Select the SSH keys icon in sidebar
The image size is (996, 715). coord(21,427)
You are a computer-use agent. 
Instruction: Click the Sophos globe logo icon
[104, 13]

=-=-=

§ **WHAT NEEDS TO BE DONE**: Please reproduce each entry exactly as it appears.

§ **WRITTEN RESPONSE**:
Select the SSH keys icon in sidebar
The image size is (996, 715). coord(21,427)
You are a computer-use agent. 
Instruction: Click the Sophos globe logo icon
[104, 13]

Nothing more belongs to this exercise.